Everything you want to know about

Group Gratuity

What is gratuity?

Gratuity is an added advantage that is given to the workers of a company when they leave the organisation. This is done according to the Gratuity Act, 1972 and a huge amount to handed over to the employees when they opt to work elsewhere or simply leave the company. Although the employee is entitled to the proceeds of the policy only when he/she is found to be eligible under the conditions mentioned in the Gratuity Act.

What are the functions of the Group Gratuity insurance plan?

Any organisation or company should save money from their regular income with the intention to meet the planned gratuity accountability of its employees. The money that is saved and accumulated under this policy can then be used to claim payments for employees’ gratuity when they leave the organisation. Every company is responsible for paying its parting employees their gratuity amount and hence the company should make sure they have sufficient funds at that particular time.

How does Group Gratuity insurance plans help your organisation?

Every employer, irrespective of nature of company, is obliged to pay his/her employees the gratuity that was promised when they decided to leave the company or retires. Gratuity is a pre-defined benefit and thus it is every employee’s right to be aware of his gratuity amount before joining so that he can take a learned decision. This gratuity is calculated by considering the employee’s previous salary and experience.

Gratuity insurance policies are mandatory but if the employer doesn’t have Group Gratuity policy, he might be able to meet the gratuity expenses of his employees leaving the company. In the absence of a group gratuity insurance policy, the employer has to let go of a huge amount from his company’s savings and let it impact the company.

Hence group gratuities are considered the best to save the company from any kind of financial burdens and this also allows the employer to deposit fixed amounts of money at any time of the financial year. This puts the employer in a position to meet the gratuity needs of a parting employee. There are multiple benefits to having group gratuity insurance policies to the employer. The most important is the tax benefit that this policy can give the company. Any amount of money that is deposited in the scheme by the organisation will be considered as a business expense and shall therefore be used by the employer to reduce his taxable income.

What are the types of group gratuity plans?

A group gratuity plan can be availed from any insurance provider and the gratuity paid to the employees upon their departure from the company will be on the terms of the group gratuity insurance policy.

  • Unit Linked Plan– A unit linked plan is a group gratuity policy type which will have no definite policy period. The salary and the experience of the employee determines the sum he/she will be getting as gratuity under this group gratuity insurance plan. Another factor that is taken into serious consideration is the contribution of the employee to the company. This type of group gratuity insurance plan provides life cover to the policy holder throughout the policy period and it also has automatic renewal cycle annually. The most important benefit is that the employer gets to enjoy tax benefits under the tax laws.
  • Non-Participating Endowment Plan– Endowment plans provide participating and non- participating plans. In case of the latter, the benefits that the policy holder will get at the end of the policy period will be defined in the beginning itself. This creates an employee friendly environment where he/she can weight the benefits and then take a learned decision.

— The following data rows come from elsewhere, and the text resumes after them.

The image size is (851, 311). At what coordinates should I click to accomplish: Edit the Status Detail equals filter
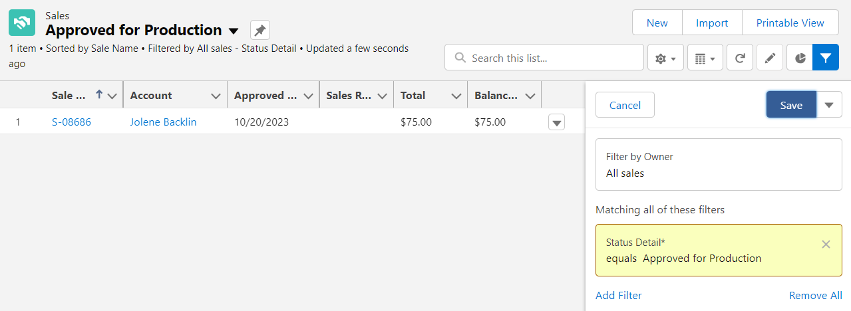pos(719,251)
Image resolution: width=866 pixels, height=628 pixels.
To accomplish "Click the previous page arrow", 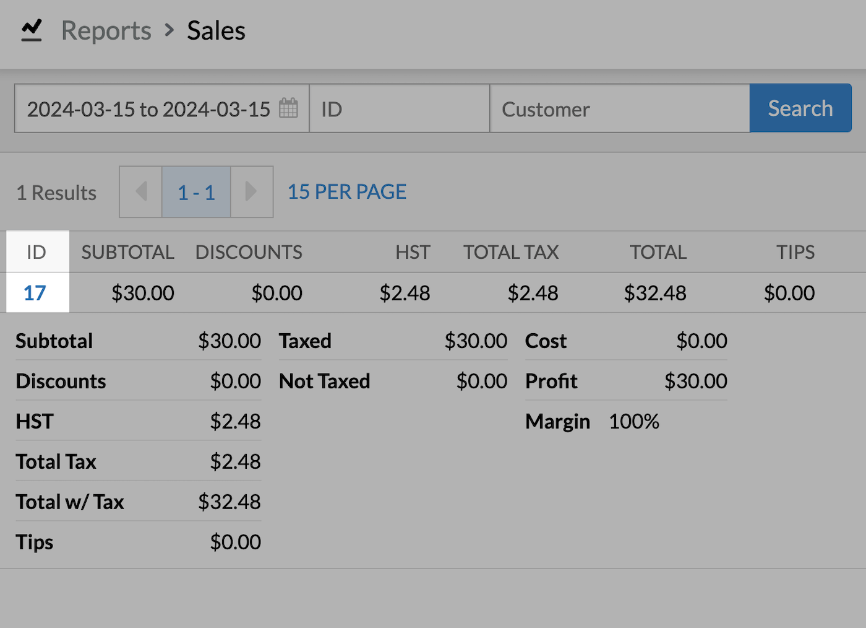I will pos(140,192).
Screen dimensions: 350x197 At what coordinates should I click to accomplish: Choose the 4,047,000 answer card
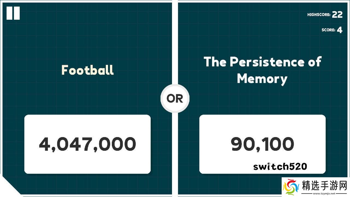[88, 144]
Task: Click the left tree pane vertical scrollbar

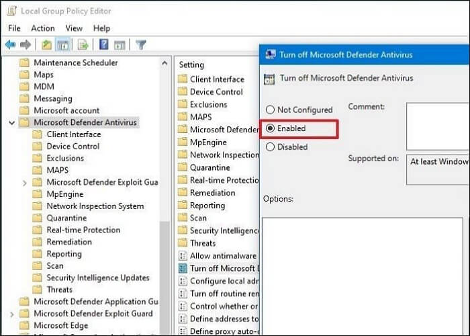Action: click(x=164, y=202)
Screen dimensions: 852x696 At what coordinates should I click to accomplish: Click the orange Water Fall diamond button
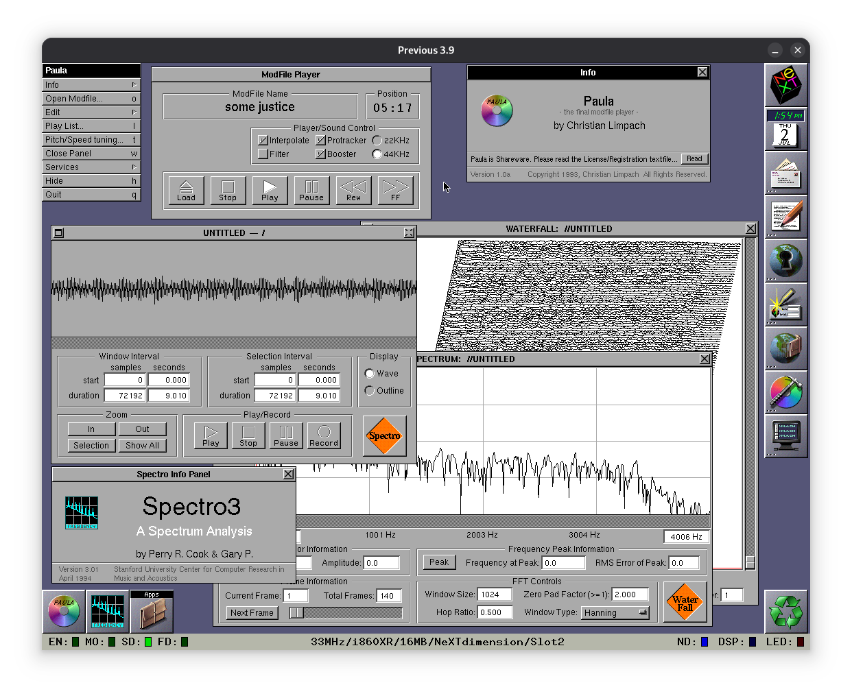[685, 603]
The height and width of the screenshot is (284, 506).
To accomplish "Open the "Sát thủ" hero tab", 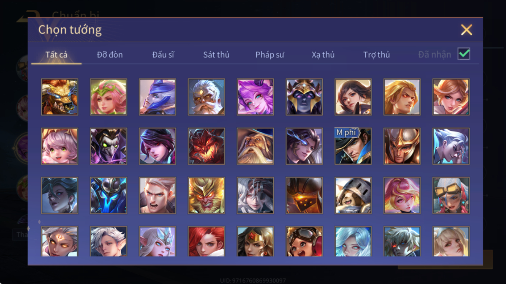I will [216, 55].
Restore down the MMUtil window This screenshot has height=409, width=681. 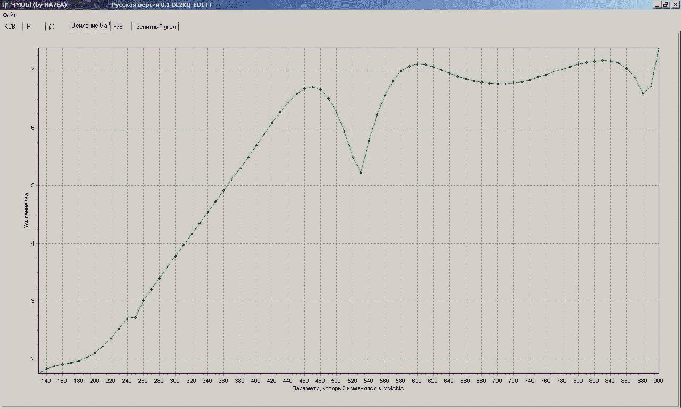[x=665, y=4]
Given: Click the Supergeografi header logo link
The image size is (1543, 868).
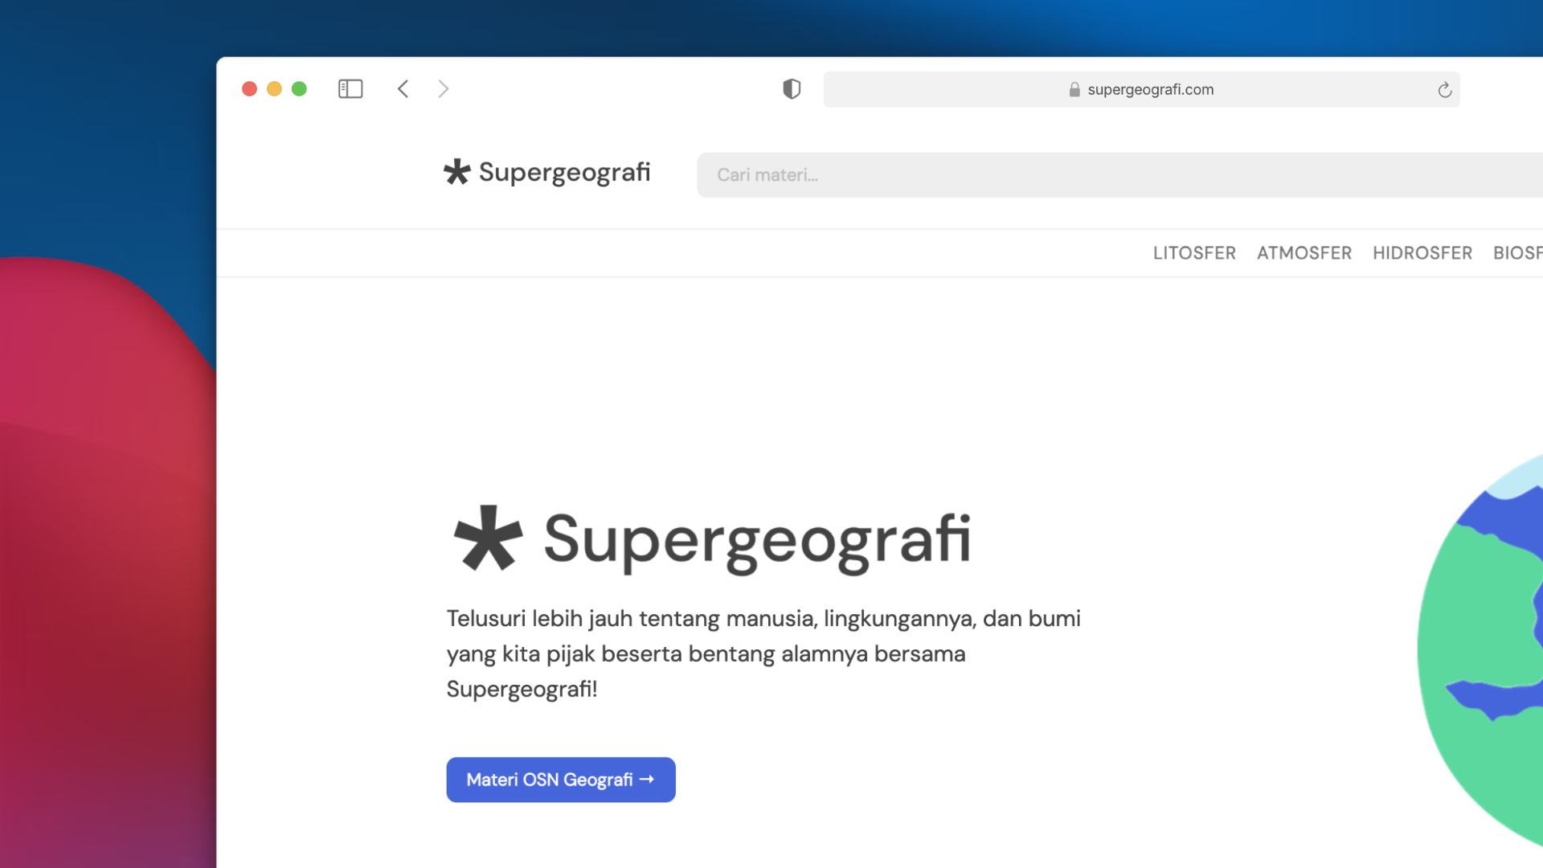Looking at the screenshot, I should (x=564, y=172).
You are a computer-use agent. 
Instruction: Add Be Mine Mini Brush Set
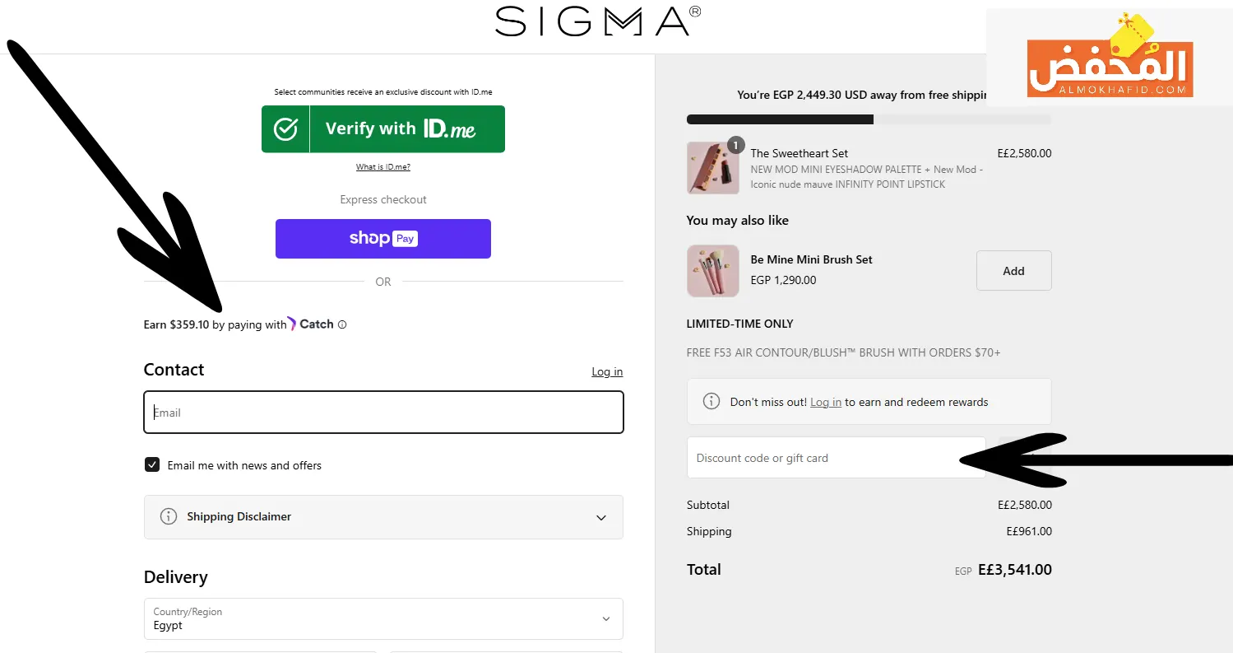[1013, 271]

What are the precautions to be taken while availing a group gratuity insurance plan?

  • Proper paperwork– Group insurance involve a lot of people both on the insurer’s side and the insurance provider’s side. Since there are so many people involved directly or indirectly, the law becomes an involuntary party in the entire process. The insurance provided must need the insurer to fill a lot of paperwork to complete the process without flaws. Therefore, it is important to do the paperwork keenly and carelessness in it can lead to discarding and rejection of claims later on.
  • Timely premium payment– The most basic and important part of the entire insurance process is paying the premiums on time which will ensure the organisation is covered for liability all the time.
  • Falsification-Insurance contracts mostly rely on the good faith and the lack of which might lead to extreme circumstances. The insurer believes whatever the employer tells them and it is the same way around. This kind of functioning leads to a place where the employer has the full right to deny a gratuity claim if and when he/she finds our that the information provided by the employee is false.